WHAT IS KNOWN AND OBJECTIVE: The nifedipine gastrointestinal therapeutic system (GITS)/candesartan cilexetil (N/C) combination was demonstrated to be an effective, well-tolerated antihypertensive therapy in a short-term study. The current study investigated the long-term safety and efficacy of a fixed-dose combination (FDC) of N/C therapy in moderate-to-severe essential hypertension.

METHODS: A multinational, 70-centre, open-label study of N/C treatment for 28 or 52 weeks at a target dose of N60 mg/C32 mg. The primary assessment included the incidence of treatment-emergent adverse events (TEAEs). Efficacy assessments included change from baseline in systolic and diastolic blood pressure (BP).

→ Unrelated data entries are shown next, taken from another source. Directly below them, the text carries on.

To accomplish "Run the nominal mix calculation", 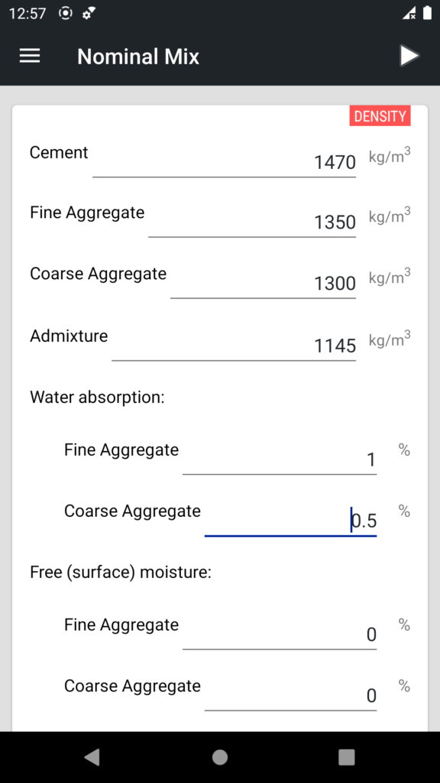I will (x=409, y=56).
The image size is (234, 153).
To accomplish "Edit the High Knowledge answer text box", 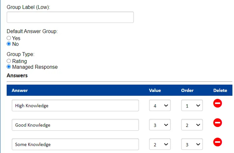I will [75, 106].
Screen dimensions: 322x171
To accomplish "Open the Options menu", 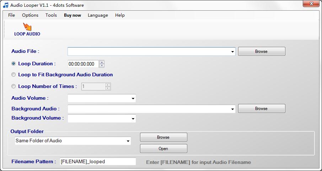I will [30, 15].
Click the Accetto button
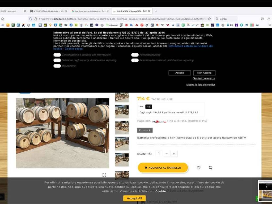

RESULTS AND DISCUSSION: A total of 508 patients were enrolled, with 417 (82·1%) completing week 28 of treatment. Of these, 200 patients continued treatment, as planned, to week 52, with 193 (96·5%) completing this period. At least one TEAE or drug-related TEAE were reported in 76·8% and 45·3% patients up to week 28, and in 80·7% and 46·9% up to week 52/end of study. Most TEAEs and drug-related TEAEs to week 52 (93·9% and 95·4%, respectively) were mild or moderate in intensity. Rates of drug-related serious AEs were low (0·6%). TEAE-related discontinuations occurred in 10% patients before week 28 and in no additional patients thereafter. N/C provided substantial, sustained reductions in mean systolic and diastolic BP from baseline: 30·1 ± 18·4 and 12·8 ± 10·7 mmHg, respectively, at week 52.

WHAT IS NEW AND CONCLUSIONS: Nifedipine GITS/candesartan cilexetil FDC at the target dose of 60 mg/32 mg was well tolerated for a study duration up to 52 weeks and provided sustained reductions in systolic and diastolic BP.